Q What could 2020 hold for Chinese equities?
Geopolitical and macro noise surrounding the asset class in 2019 is likely to persist in 2020, as these headwinds continue. This has driven some short-term volatility in Chinese equities, but when looking at the year so far the MSCI China Index is up 7.6%, while the MSCI China A Onshore Index is up 24.6%.1
This is despite a backdrop of disappointing economic data, such as exports and industrial production figures. Looking forward to 2020, however, we can already see some signs of the economy bottoming out. Manufacturing data, for example, incrementally improved in September. Investors can also feel some reassurance that globally central banks are easing. In China, we are seeing selective easing, both on the monetary and fiscal side, but in a very controlled manner.
Q What are the fundamentals indicating for Chinese equities?
When looking at the two countries engaged in a trade war, they have something in common. Taking into account first-half earnings and the run rate globally,2 both the US and China stand out as being ahead of run rate. This feels counter-intuitive, but highlights the fact that China isn’t significantly dependent on exports, both from a domestic economic growth and corporate earnings perspective.
Companies have been reporting better-than-expected earnings for two consecutive quarters now. Where there have been downgrades, the pace of these has slowed. Moreover, valuations are quite cheap and trading below their long-term average. The market is trading at around 12.9 times on a price-to-earnings basis on this year’s earnings and 11 times on next year’s.
Q Where are you finding opportunities in Chinese equities?
Accessing long-term structural trends like the ongoing premiumisation enacted by the Chinese consumer. The evolving middle class is expanding, with incomes growing at around 5% to 6% annually. The consumer is upgrading to more premium products and brands, while there is also a big shift to domestic Chinese brands. This enables companies in the consumer staples and discretionary sectors to earn higher margins on such products or brands.
Another beneficiary of this trend is appliance companies, where we hold a number of names that sell large appliances to the Chinese consumer. Other companies we find attractive are digital pioneers sitting in the media and entertainment sector, but whose sphere of influence extends across other industries.

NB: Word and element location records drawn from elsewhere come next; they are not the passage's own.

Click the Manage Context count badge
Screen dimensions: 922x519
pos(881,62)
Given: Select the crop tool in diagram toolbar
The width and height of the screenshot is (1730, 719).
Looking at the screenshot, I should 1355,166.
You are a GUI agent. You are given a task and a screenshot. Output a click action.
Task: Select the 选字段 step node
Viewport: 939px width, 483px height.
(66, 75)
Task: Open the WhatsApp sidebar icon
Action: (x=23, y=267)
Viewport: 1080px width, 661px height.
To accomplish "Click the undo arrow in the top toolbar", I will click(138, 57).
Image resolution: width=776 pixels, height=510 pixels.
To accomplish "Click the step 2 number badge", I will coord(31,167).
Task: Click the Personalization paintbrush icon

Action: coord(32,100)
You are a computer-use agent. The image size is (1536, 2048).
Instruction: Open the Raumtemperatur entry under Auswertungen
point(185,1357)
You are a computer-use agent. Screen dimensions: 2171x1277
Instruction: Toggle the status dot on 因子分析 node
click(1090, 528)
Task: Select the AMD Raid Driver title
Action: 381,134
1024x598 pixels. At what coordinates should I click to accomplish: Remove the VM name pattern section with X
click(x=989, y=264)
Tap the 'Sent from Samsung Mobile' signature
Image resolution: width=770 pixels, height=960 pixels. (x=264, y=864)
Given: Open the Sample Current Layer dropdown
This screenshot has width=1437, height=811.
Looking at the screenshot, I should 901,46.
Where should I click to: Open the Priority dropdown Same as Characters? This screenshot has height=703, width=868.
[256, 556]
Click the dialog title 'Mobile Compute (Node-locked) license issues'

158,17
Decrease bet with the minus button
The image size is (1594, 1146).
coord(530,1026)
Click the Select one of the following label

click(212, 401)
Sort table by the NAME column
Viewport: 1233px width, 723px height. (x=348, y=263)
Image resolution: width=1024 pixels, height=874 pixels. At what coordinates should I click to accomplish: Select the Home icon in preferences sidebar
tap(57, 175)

There is also upside potential to be captured from industry consolidation. As growth has slowed, the number of competitors within various industries has increased. We are seeing bigger, more successful companies that have superior brands and better management teams growing their market share, while smaller companies with poor quality product that are badly managed are exiting the industry. So it is very much an environment conducive for stock-pickers.
Q Where are the risks for investors in Chinese equities?
A key risk for 2020 and beyond is the realignment of the relationship between China and the US and how the trade tensions progress. In our view, currently the direct impact upon the companies that we invest in is limited, but if, for example, the US continues to put more Chinese technology companies on restricted lists, it could have further implications. This should be considered in light of China’s own moves towards achieving technological prowess, as shown by the launch of the Nasdaq-style STAR board to encourage more Chinese companies to come back home and list onshore.
While China may be decoupling from the US, global economic growth expectations and investor sentiment in response to this will impact China. So whether we have a global recession in 2020 or at some point thereafter, there would be contagion for the perceived-to-be riskier asset classes like Chinese equities.
Lastly, a potential risk is around domestic reform progress in China, which includes state-owned enterprise (SOEs) reform as well as the clean-up within the banking industry. If appetite wanes for that, this will have longer-term risks and implications for the economy. However, we believe progress will continue under President Xi.
Chinese equities are one of those asset classes where there is always going to be some controversy, whether it is trade wars or domestic reform. For 4Factor, what is key is to focus on bottom-up investing, assessing company fundamentals and selecting the winners that can excel through change or restructuring.
Emerging market: These markets carry a higher risk of financial loss than more developed markets as they may have less developed legal, political, economic or other systems.
All investments carry the risk of capital loss.
1 As at 30 September 2019.
2 The run rate refers to the financial performance of a company based on using current financial information as a predictor of future performance.